Le dernier film de Steven Soderbergh, sorti ce mercredi au cinéma, laisse un goût de narration un peu fade.
Pas de doute. Quand il s’agit de montrer la réalité brute, sans complaisance, Steven Soderbergh sait faire. On l’avait déjà vu avec son Che, une rétrospective en deux parties (L’Argentin et Guérilla) de la vie du révolutionnaire. Et on le voit de nouveau avec Contagion, son dernier film, sorti dans les salles le mercredi 9 novembre.
Soderbergh ne s’encombre pas de détails pour montrer ce qu’il se passerait réellement si un virus venait à se répandre aux quatre coins du monde et tuait le tiers des contaminés. Ou plutôt, il le filme justement dans les moindres détails. A commencer par cette longue introduction, durant laquelle il fait une fixation sur tout ce qui entre en contact avec les premiers contaminés. Son virus, quelque chose entre le H1N1 et la grippe aviaire, entraîne évidemment une réaction des autorités et de la communauté scientifique. Mais aussi une brutale réaction sociale. Celle-ci, dans un premier temps, reste circonscrite. La foule est attentive aux messages rassurants du gouvernement et du sombre et efficace Laurence Fishburne, convaincant dans son rôle de toubib qui refuse de perdre pied.
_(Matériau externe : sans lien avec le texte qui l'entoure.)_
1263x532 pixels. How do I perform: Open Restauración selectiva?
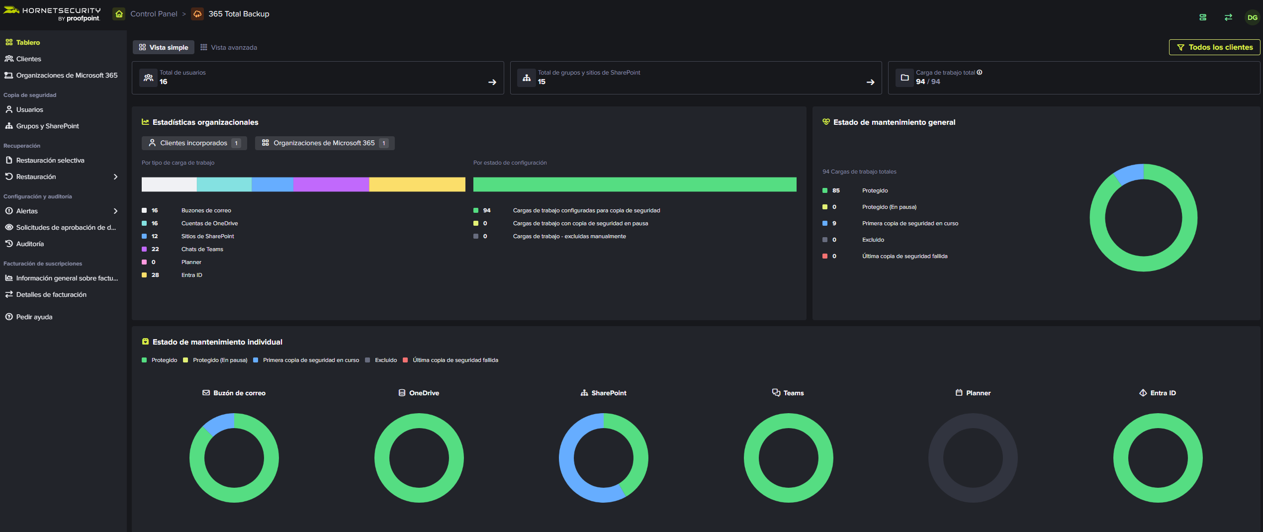51,160
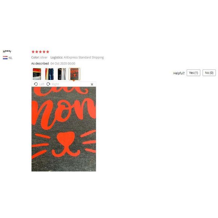
Task: Open the first review thumbnail with red item
Action: 37,74
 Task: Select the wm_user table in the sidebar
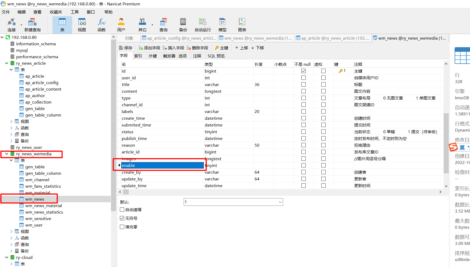click(34, 225)
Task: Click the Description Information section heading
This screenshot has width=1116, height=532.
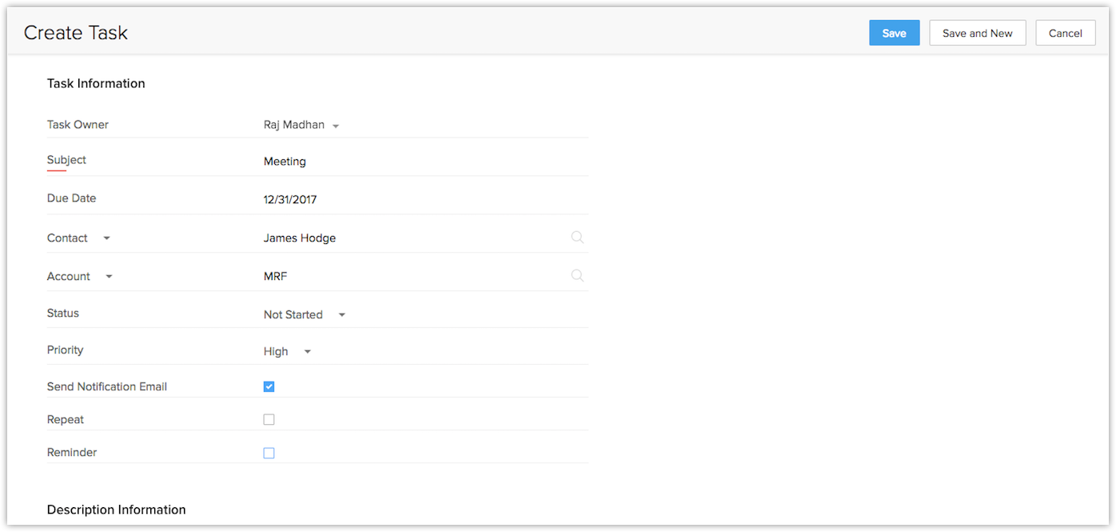Action: [116, 510]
Mais rapidement, face à la contagion et à mesure que les morts s’accumulent, la peur se diffuse aussi, plus vite que la maladie elle-même. On s’isole. On se barricade. Puis l’on se rue sur les stocks de médicaments supposés enrayer la progression du virus, quitte à piller les pharmacies. Finalement, on s’en remet aux colis de sauvetage de l’armée. Et l’on abat son voisin pour lui voler ses conserves, pour se nourrir et nourrir sa famille. Au milieu du cataclysme, bien rares sont ceux qui surnagent et tentent encore de faire passer le bien commun avant leur propre sort, à l’instar de Kate Winslet, la courageuse doctoresse qui lutte sur le terrain au milieu des malades. Même Matt Damon, que l’on a connu plus brave en Jason Bourne, cède à la panique générale.
Un scénario crédible… mais aux allures de docu-fiction
Le tout est injecté au spectateur comme une désagréable piqûre de rappel. Il n’y a pas si longtemps, le monde frémissait devant la menace de la grippe A. Et pendant quelques temps, les centres de vaccination ne désemplirent pas. Ce que les contributeurs de Retour d’actu avaient d’ailleurs eu l’occasion de constater en visitant l’un de ces centres à Paris. Qui pourrait aujourd’hui affirmer quelle tournure auraient pris les choses si la grippe s’était avérée plus contagieuse ? Plus tueuse ? Quelques commentaires, à la sortie du film de Soderbergh, ont du reste jugé son scénario parfaitement crédible.
Incontestablement, le réalisateur sait donc mener son affaire, et tâte avec réussite le pouls d’une société confrontée à une pandémie mondiale. Mais précisément, cette intrigue au ton narratif finit par prendre des allures de docu-fiction. Apparition du virus : crédible. Propagation : crédible. Réactions des uns et des autres : crédibles. Trouvaille du vaccin et distribution : encore et toujours crédible. Terriblement réaliste. Brut d’un bout à l’autre. Au point que Soderbergh ne laisse finalement pas la moindre place à un peu de romance.
On ne lui demandait certes pas le scénario invraisemblable de 2012. Mais, pour le dire de but en blanc, à quoi bon s’attacher les services de Matt Damon, Kate Winslet, Laurence Fishburne ou Marion Cotillard -qu’on aperçoit péniblement quelques minutes- pour les cantonner à des rôles de quasi-figurants ? L’hyperréalisme du film, au bout d’une heure et demi, finit par en devenir un peu fade. Il paraît que l’imagination, ce n’est pas le mensonge (dixit Pennac). Mais on aurait quand même souhaité davantage d’imagination dans ce film. Quitte à mentir un peu.
Sans compter que Soderbergh n’évite pas quelques clichés. Par exemple, celle par qui tout commence, Gwyneth Paltrow, est une femme légère et infidèle. Et les journalistes -en la personne de Jude Law, blogueur cinglé- sont comme souvent, les bad guys, ceux qui dénigrent le vaccin si vaillamment mis au point. Ceux qui mentent et qui manipulent, quand les autorités sont les garantes exclusives du bien public. Bref, le traitement de Contagion n’est qu’à moitié efficace. Jusque dans sa chute, qui ne fait au fond que confirmer ce que l’on savait déjà. Dommage.